■ **Data entries**
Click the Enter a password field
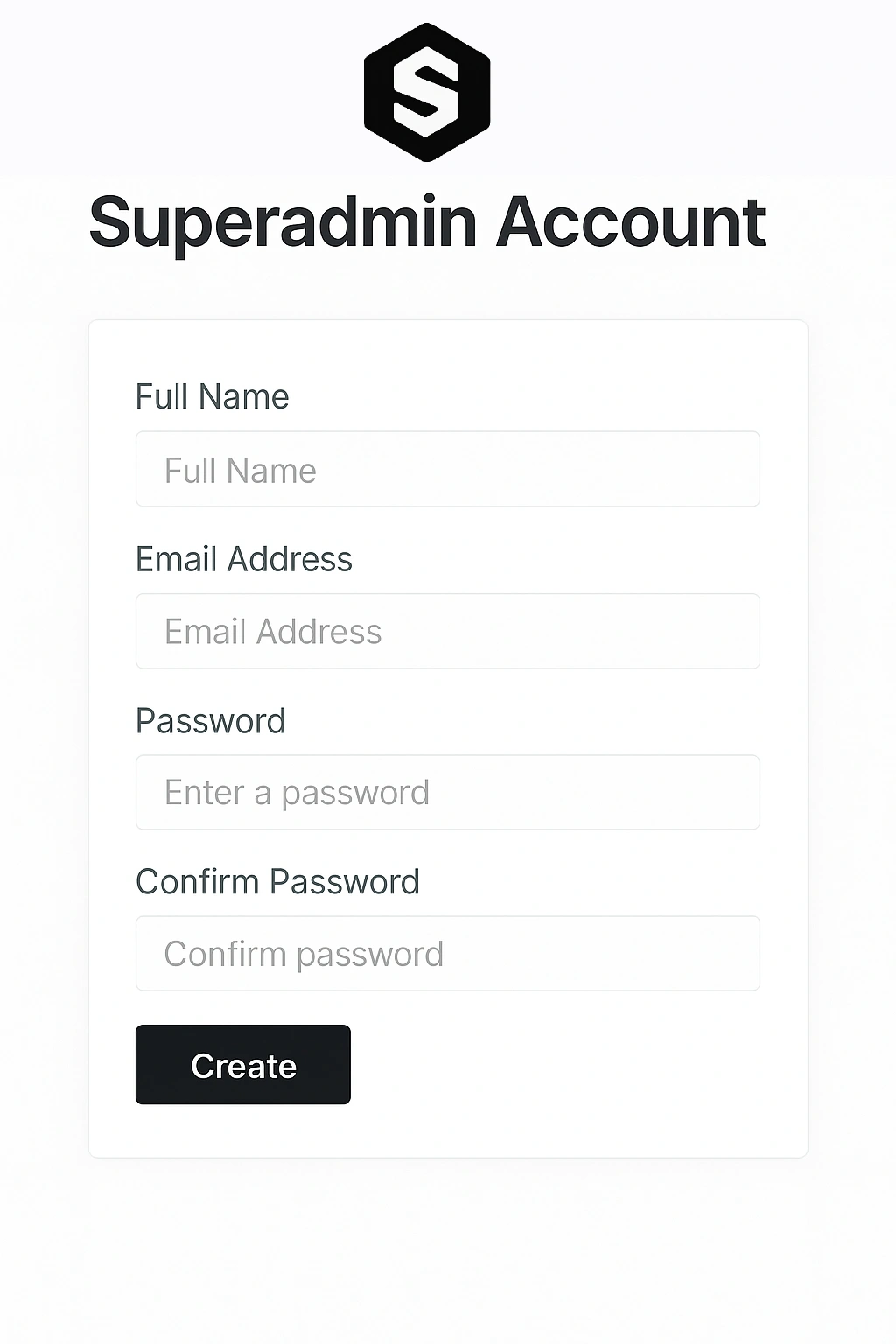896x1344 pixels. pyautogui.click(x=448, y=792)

==

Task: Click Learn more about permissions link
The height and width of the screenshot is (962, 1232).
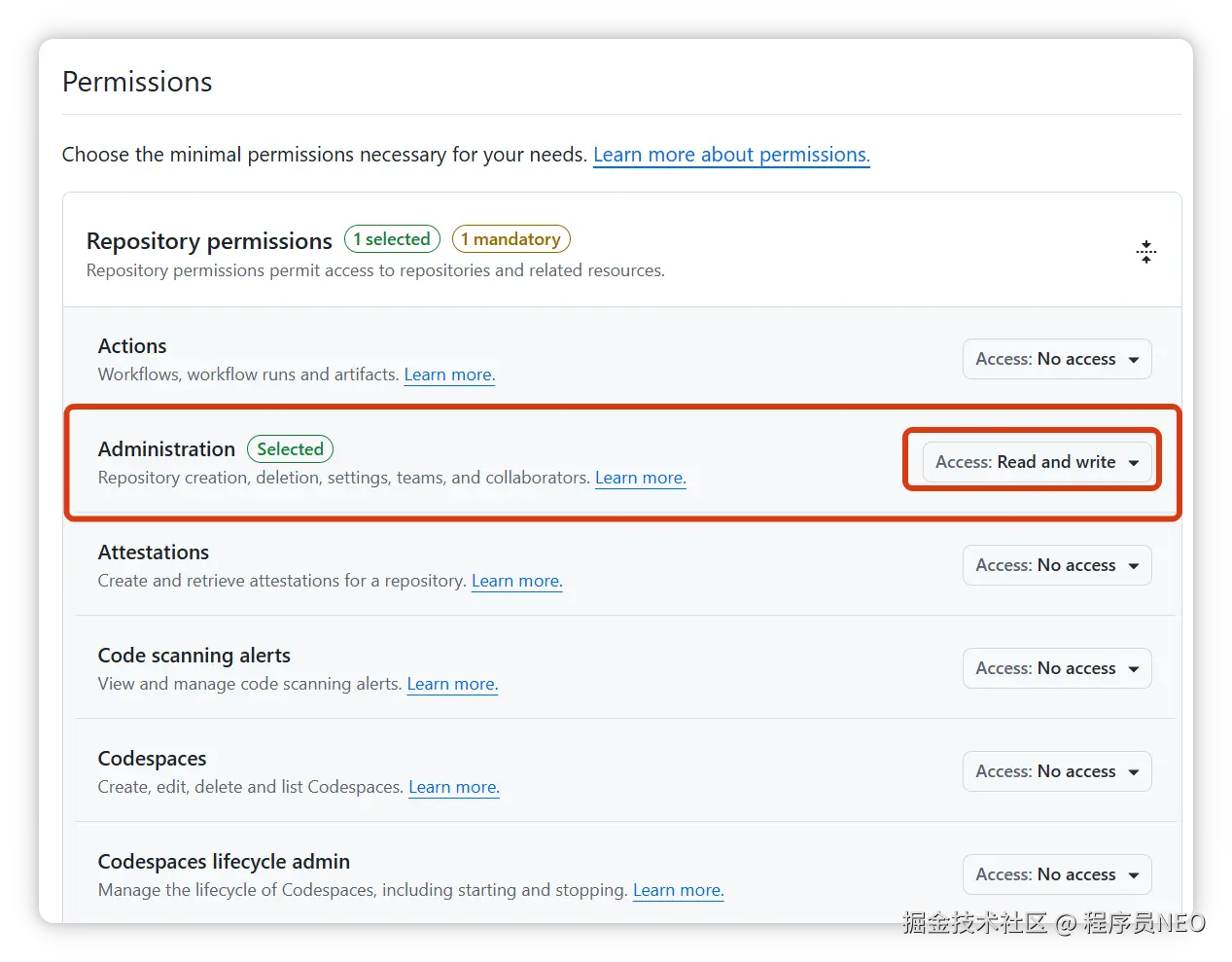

---

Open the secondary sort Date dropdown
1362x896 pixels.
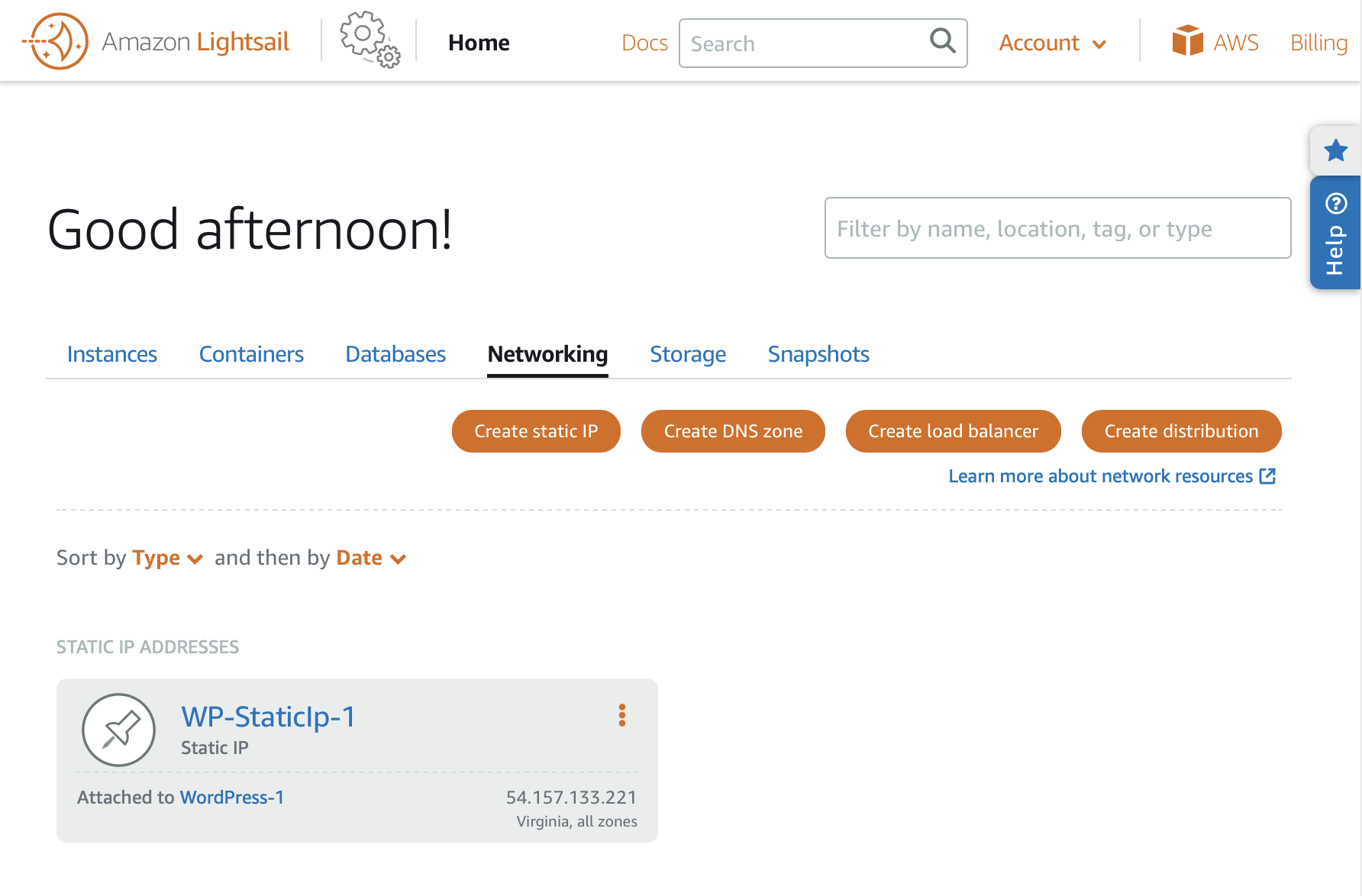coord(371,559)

■ **Brief**
In the listing, starting at the line with "Task: Click Learn more about permissions link" and ending at the line with "The height and", rename "permissions" to "privacy settings" and give those lines again with nothing else changed.

■ **The reply**
Task: Click Learn more about privacy settings link
The height and width of the screenshot is (962, 1232).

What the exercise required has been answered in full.